• **Texte à analyser**:
═══
S.E. Don Farrell, Ministre du commerce et du tourisme — Australie,
S.E. Mme Harriet Ntabazi, Ministre d'État au commerce — Ouganda,
Le Président du Conseil général, M. l'Ambassadeur Didier Chambovey,
Mes DGA,
Excellences, Mesdames et Messieurs.

Bienvenue — enfin — à Genève! C'est merveilleux de vous voir tous ici en personne. La technologie fait des miracles mais rien ne vaut une réunion en personne.

Je tiens à remercier les autorités suisses pour le soutien et la générosité dont elles font preuve en nous accueillant ici. Je remercie le Président du Conseil général, M. l'Ambassadeur Didier Chambovey (Suisse), son prédécesseur M. l'Ambassadeur Dacio Castillo (Honduras) et l'excellent personnel de l'OMC d'avoir travaillé sans relâche pour que cette réunion puisse avoir lieu.

Il s'agit de ma première conférence ministérielle à l'OMC et c'est un grand privilège pour moi, qui suis votre Directrice générale depuis 15 mois, d'être là devant vous, prête à servir et désireuse de le faire.

Certes je suis fière d'être la première femme, la première Africaine et la première Américaine à tenir ce rôle, mais le plus important pour moi est de savoir si mercredi, lorsque cette conférence s'achèvera, je serai en mesure de dire que j'ai été la DG qui a soutenu les Membres de l'OMC lorsqu'ils se sont unis pour obtenir des résultats, à un moment où le monde avait vraiment besoin qu'ils le fassent. Le chemin que nous devrons emprunter pour arriver à des résultats sera-t-il facile? Certainement pas. Attendez-vous à un parcours chaotique, semé d'embûches, miné ça ou là. Mais nous arriverons à bon port.
═══
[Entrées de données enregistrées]
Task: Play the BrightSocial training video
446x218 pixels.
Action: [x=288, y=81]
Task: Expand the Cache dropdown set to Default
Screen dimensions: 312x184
═══
• **Objectif de l'exercice**:
Écrivez la suite du discours prononcé à la conférence ministérielle de l'OMC, en reprenant juste après sa dernière phrase.

• **Réponse proposée**:
Alors que nous sommes en proie à l'incertitude et confrontés à des crises sur plusieurs fronts — la guerre en Ukraine et la crise de la sécurité internationale inhérente qui l'accompagne, mais aussi les crises sanitaires, économiques, environnementales et géopolitiques — le moment est venu de démontrer que le multilatéralisme est efficace. De démontrer que l'OMC peut obtenir des résultats dans l'intérêt de la communauté internationale et des populations que nous servons.

Près de cinq années se sont écoulées depuis notre dernière Conférence ministérielle. Même si de nombreux Membres ont pris des mesures importantes à Buenos Aires — par exemple concernant l'utilisation du commerce comme vecteur de l'autonomisation économique des femmes — cette réunion n'a pas vraiment abouti. Bien que les Ministres se soient engagés à conclure les négociations sur les subventions à la pêche, ils n'ont même pas pu s'entendre pour réaffirmer l'importance du système commercial multilatéral fondé sur des règles et des principes fondateurs de l'OMC. C'est là une conséquence déplorable du déficit de confiance qui remonte à l'échec des négociations du Cycle de Doha, voire à une période antérieure. La couverture médiatique a été brutale, avec des titres dénonçant uniformément la faillite de l'OMC et l'échec des ministres.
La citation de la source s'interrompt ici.